Unlike P’tit Quiquin, the crime in Slack Bay is no mystery: we soon see the young man, Ma Loute (a slangy, affectionate sexual nickname that is the French title of the film), and his brothers eating from a pot of human remains. Mere minutes after we learn this mussel gatherer also assists his father ferrying visiting bourgeoisie across the bay, we see Ma Loute kill a pair of tourists with his oar. The corpulent detective, quite daft and prone to tipping or rolling over, can’t figure out what’s going on, but since we know all too well—Dumont keeping the horror vivid but played superficially for laughs—the drama of Slack Bay becomes the interaction between the posh holidaying family and the locals.

Taking even further the unexpected comedy of P’tit Quinquin, this filmmaker of normally grave, spiritual and profoundly rigorous art-house films pushes his recognizable actors into extreme farcical caricature, grossly exaggerating their facial tics and physical contortions (none more absurd nor sublime than Luchini’s hunchbacked patriarch who seems to lightly dance everywhere instead of walk) and finding plenteous opportunities for slips, falls, broken chairs, and other silent cinema gags. Dumont’s appreciative distain for this rich family, with its intimations of inbreeding and blasé cluelessness, nevertheless comes off sympathetic, perhaps even too tolerable, even when we can see Binoche or Luchini being pushed to the edge of the manic. Meanwhile, the poor, outside of the local law, are treated far more respectfully, and thus the attraction between Ma Loute and the beautiful boy-girl from the city—a romance that has a cuteness in keeping with the director’s bizarre move towards a, let’s say, more approachable style—suggests a union metaphoric and metaphysical.
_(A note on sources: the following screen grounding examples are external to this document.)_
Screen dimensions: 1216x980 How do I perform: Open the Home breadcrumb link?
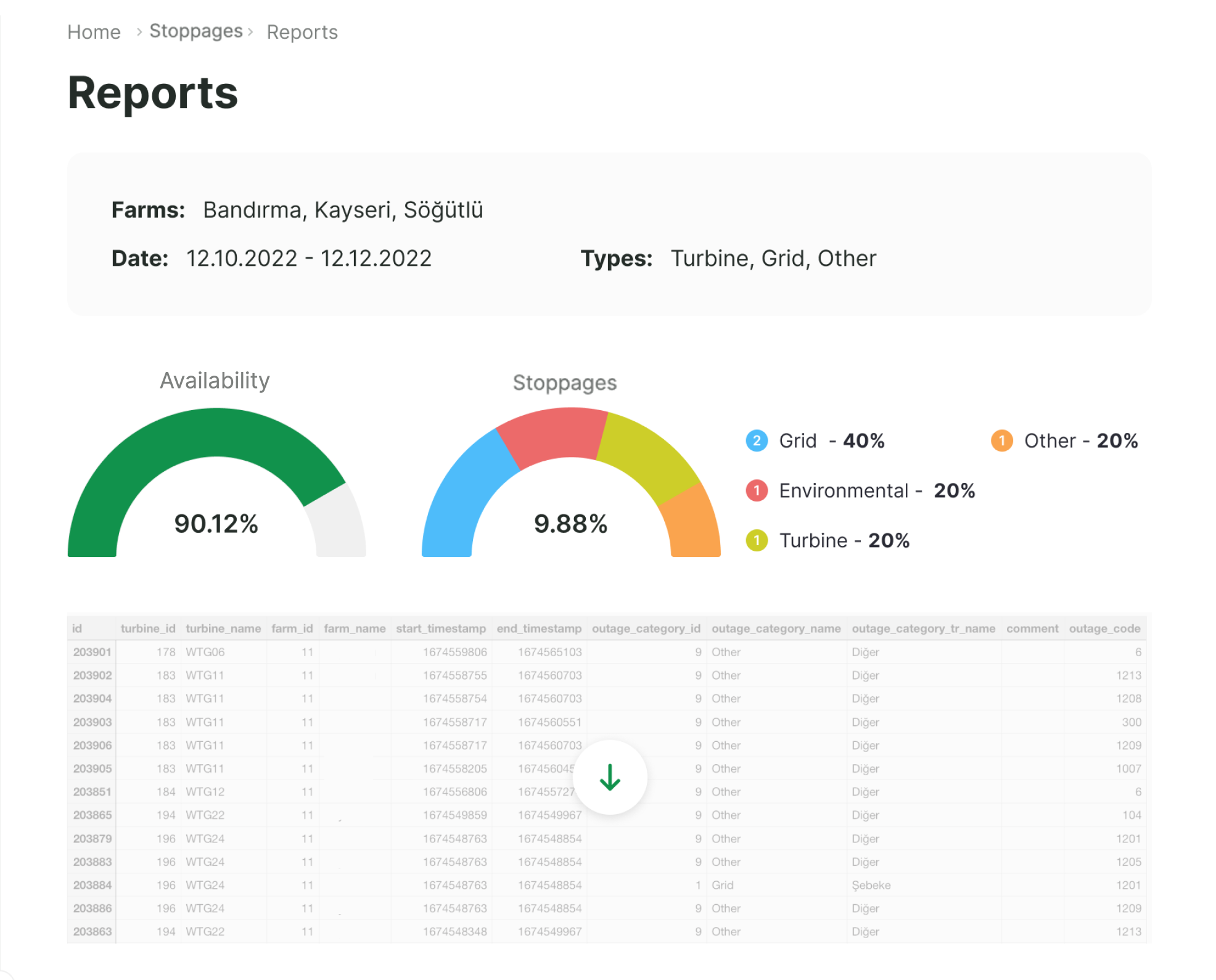tap(94, 31)
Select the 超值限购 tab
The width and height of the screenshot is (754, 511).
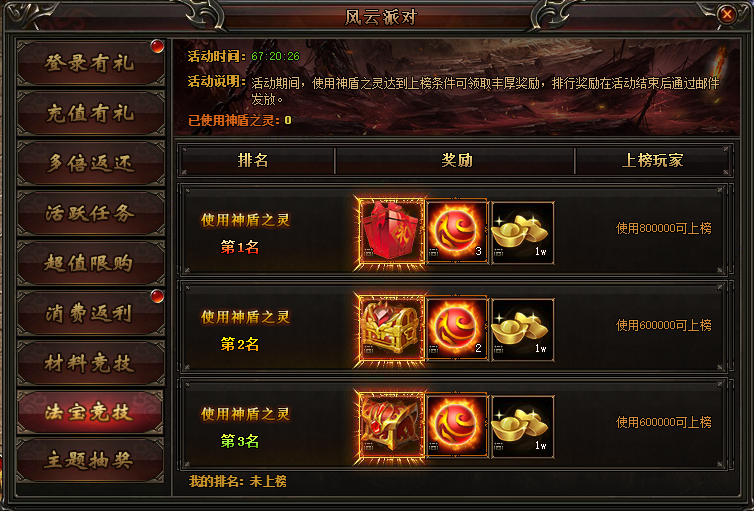pos(91,263)
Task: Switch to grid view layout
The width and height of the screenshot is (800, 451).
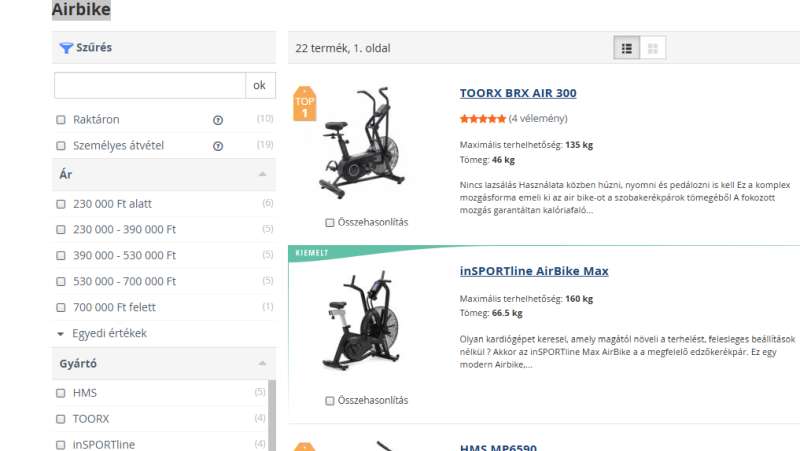Action: pos(653,48)
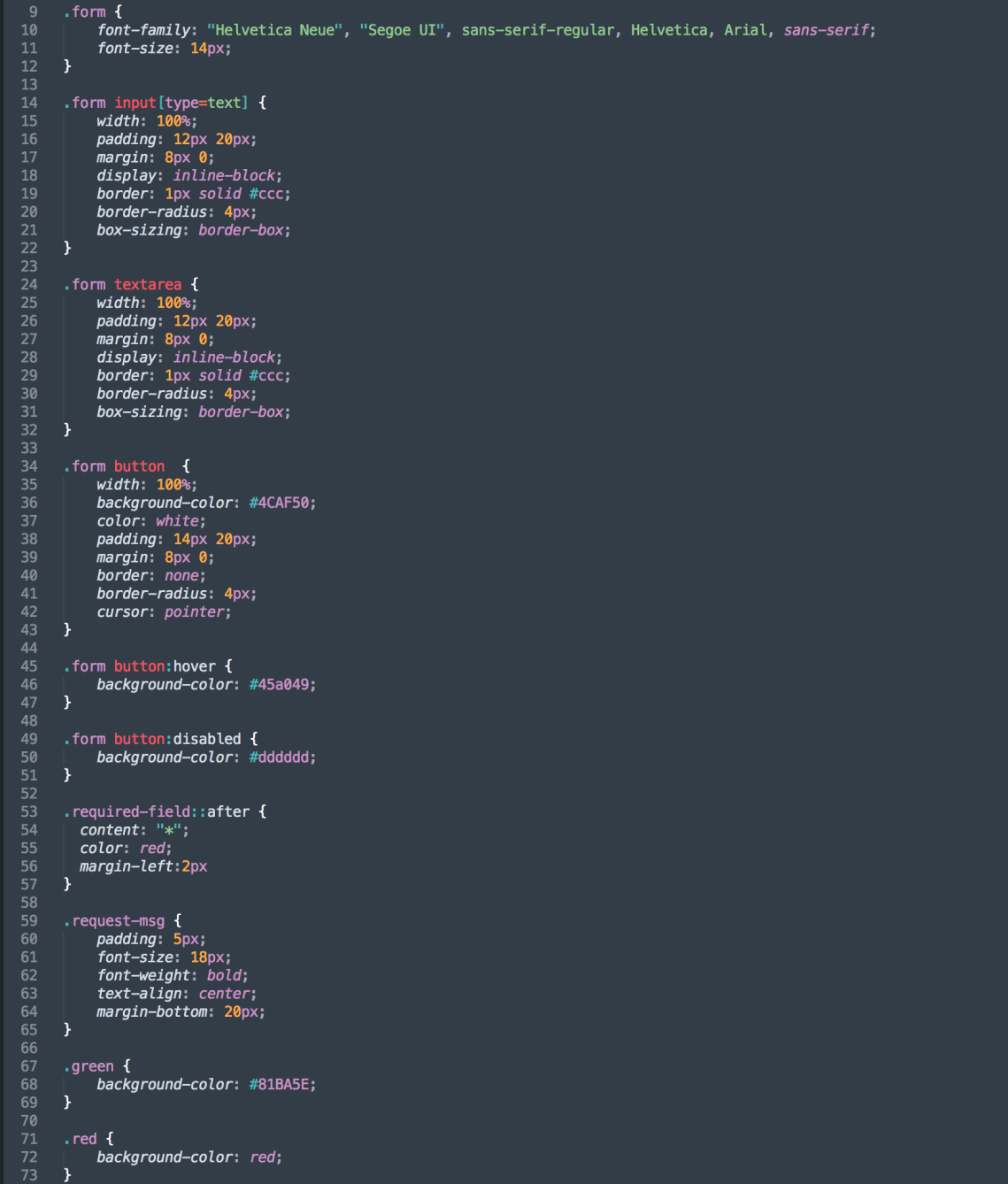Click line number 9 in the gutter
The image size is (1008, 1184).
33,12
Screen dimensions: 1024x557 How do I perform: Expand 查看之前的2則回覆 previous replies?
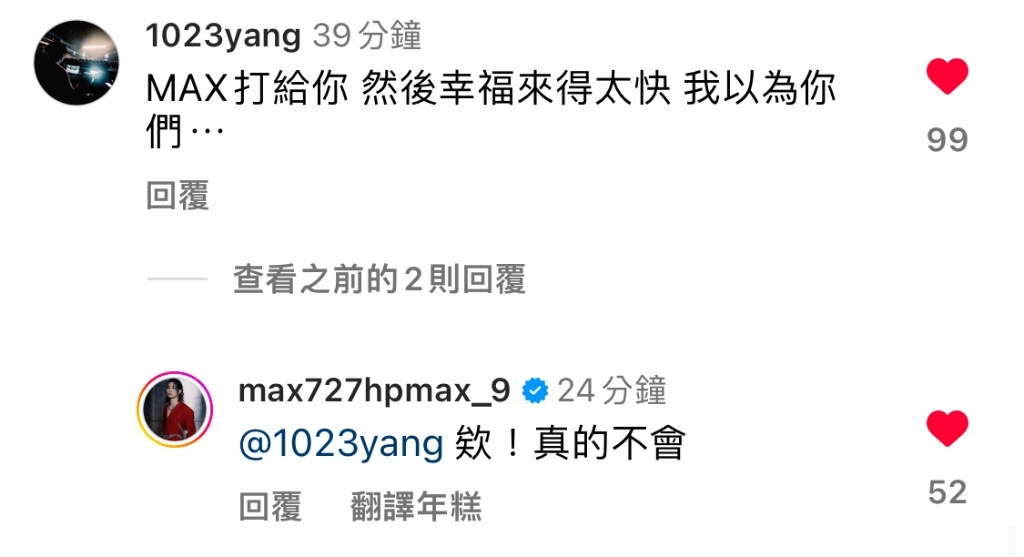point(379,279)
Together, the couple is a possible meeting point between the horror that, in Dumont’s cinema, can lurk in the isolation of a rural countryside whose base values can be downright primordial, and the indifferent inanity of an upper-class entirely superfluous, but for tourism, to the locality.
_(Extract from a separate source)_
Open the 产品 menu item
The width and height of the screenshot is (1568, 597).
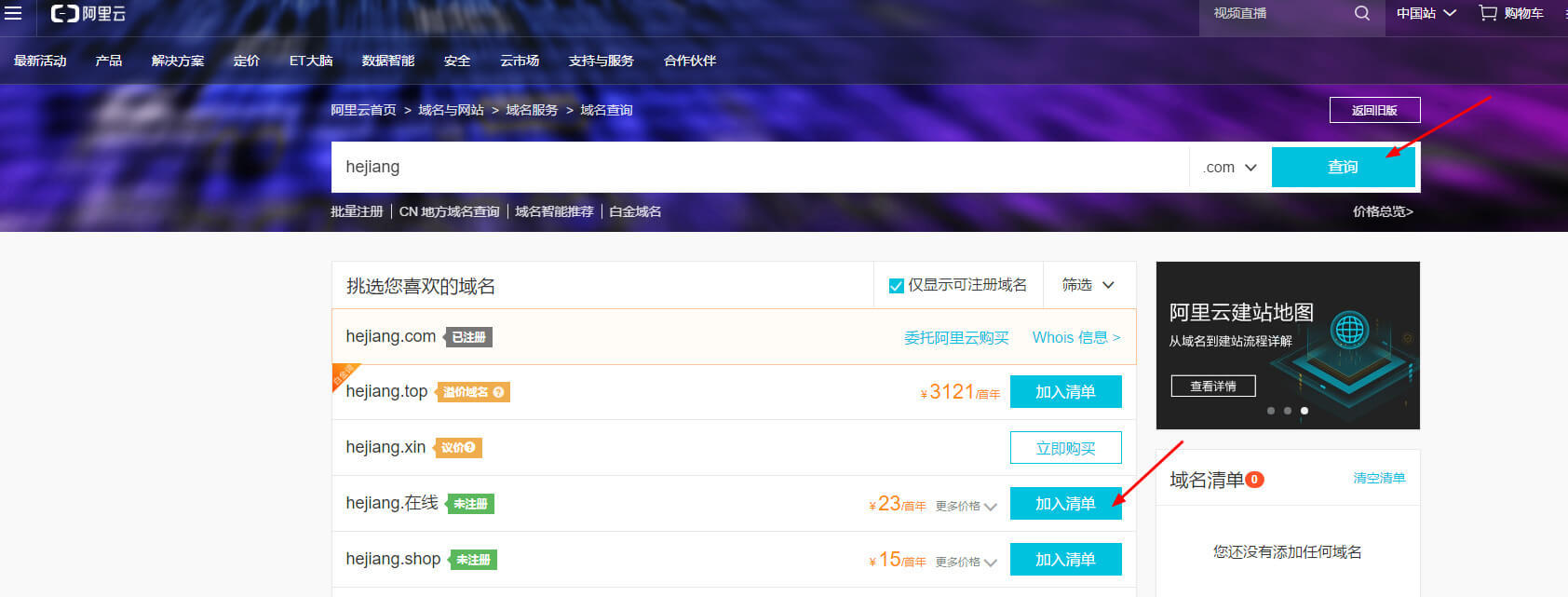[x=109, y=61]
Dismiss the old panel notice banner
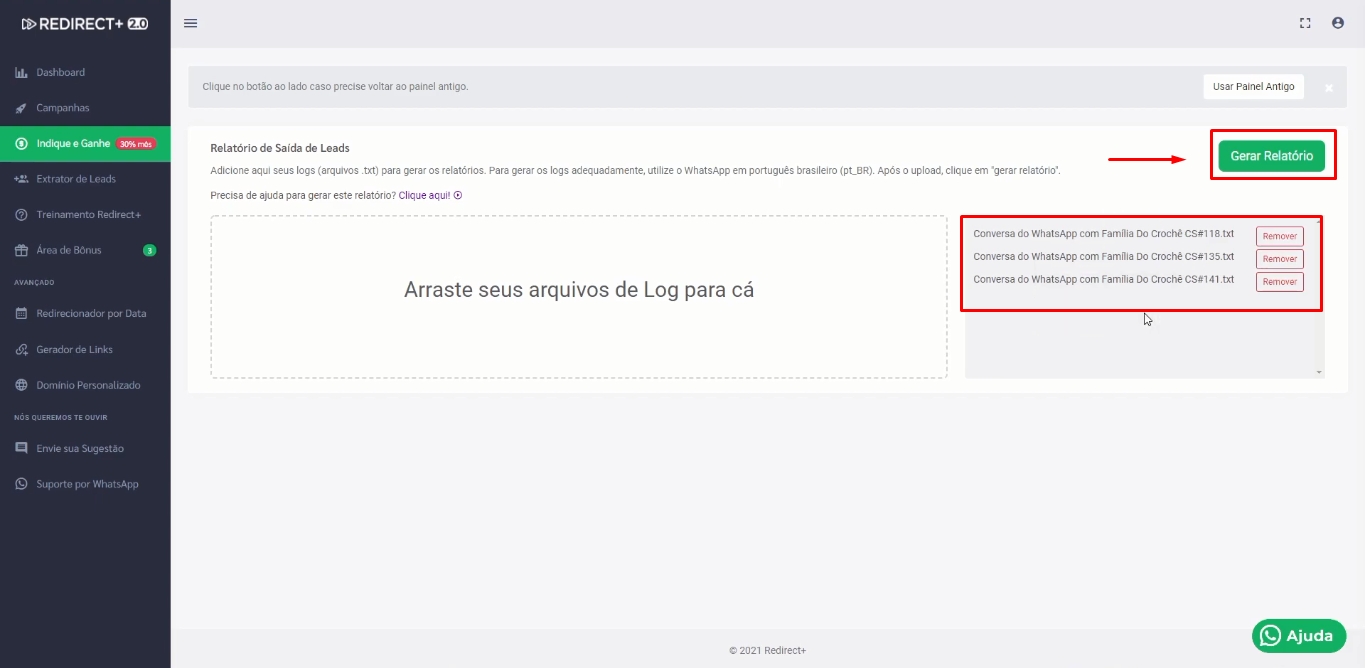Screen dimensions: 1365x668 pos(1329,88)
Despite a wonderful use of location—for the bracing, almost confrontative character of Dumont’s best films lay not only in filming the local population but in bringing out the rash beauty and bleak spareness of his countryside—the film’s range of humor is limited and the laughs wane as the same jokes are repeated. At the same time, the relaxed and episodic televisual pacing of P’tit Quinquin is also found here, which makes the film’s first third—in which we are still learning the lay of the land, the customs of the area, and are charmed and horrified by both sides of the class divide—surprising and winning, but, as with its humor, the film wears out its interest over time. With a Joan of Arc musical in the works, it seems that this newly flourishing side of one of the most important contemporary filmmakers is here to stay, and after a terrific first start followed by this awkward evolution, perhaps this ridiculously promising third version will finally find Bruno Dumont hitting his new stride.